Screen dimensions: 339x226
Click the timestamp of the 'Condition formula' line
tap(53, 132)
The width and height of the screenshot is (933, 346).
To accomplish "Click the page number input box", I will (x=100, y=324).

...

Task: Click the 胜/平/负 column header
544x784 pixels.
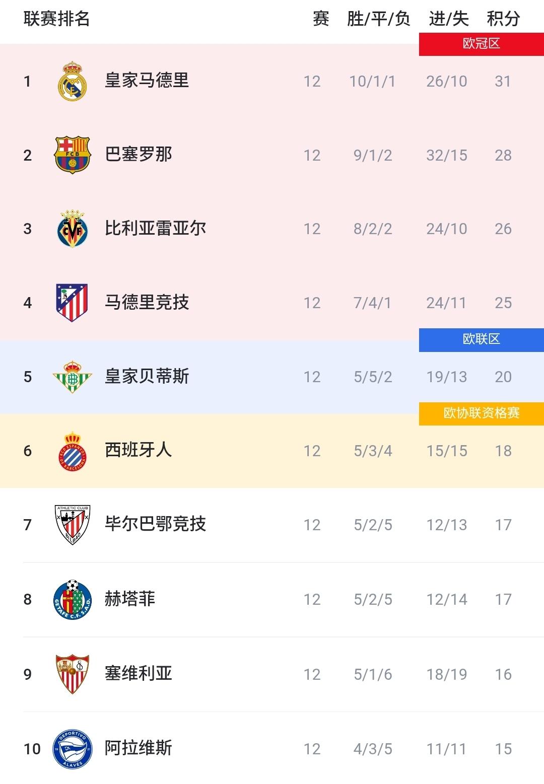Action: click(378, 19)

==

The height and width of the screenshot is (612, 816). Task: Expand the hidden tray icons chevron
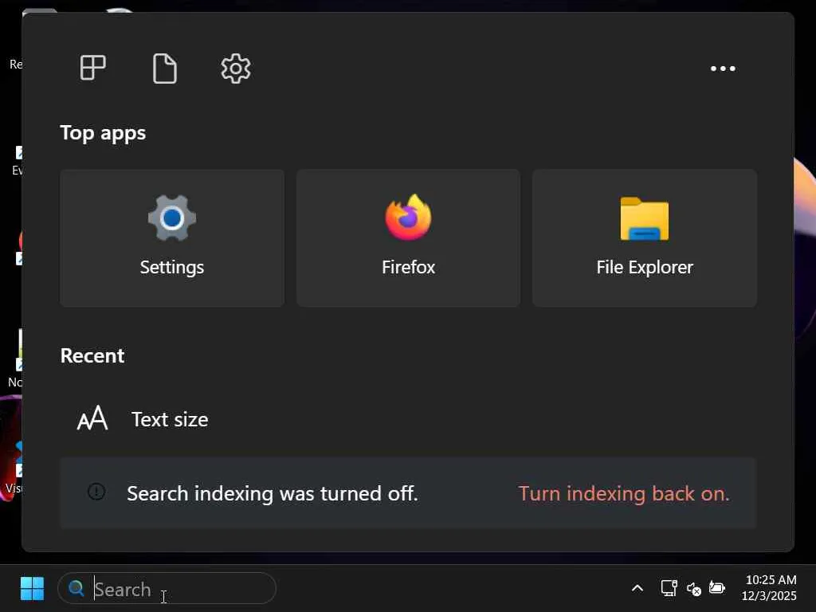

### PROBLEM DETAILS
Count the lines in the entries that hold the word "width", and give nothing but the total.

### EXERCISE OUTPUT
2